• [Material shown]:
◇ ◇ ◇ ◇ ◇

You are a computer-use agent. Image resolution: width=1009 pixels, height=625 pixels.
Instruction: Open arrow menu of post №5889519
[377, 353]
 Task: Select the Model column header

◇ ◇ ◇ ◇ ◇

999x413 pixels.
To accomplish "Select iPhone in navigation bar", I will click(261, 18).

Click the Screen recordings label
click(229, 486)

◇ ◇ ◇ ◇ ◇

• [The problem]:
From the records above, copy out the line with "You are a computer-use", the line with "Task: Select the Model column header", and every line between them, word for word.

• [Answer section]:
You are a computer-use agent. Image resolution: width=1009 pixels, height=625 pixels.
Instruction: Open arrow menu of post №5889519
[377, 353]
 Task: Select the Model column header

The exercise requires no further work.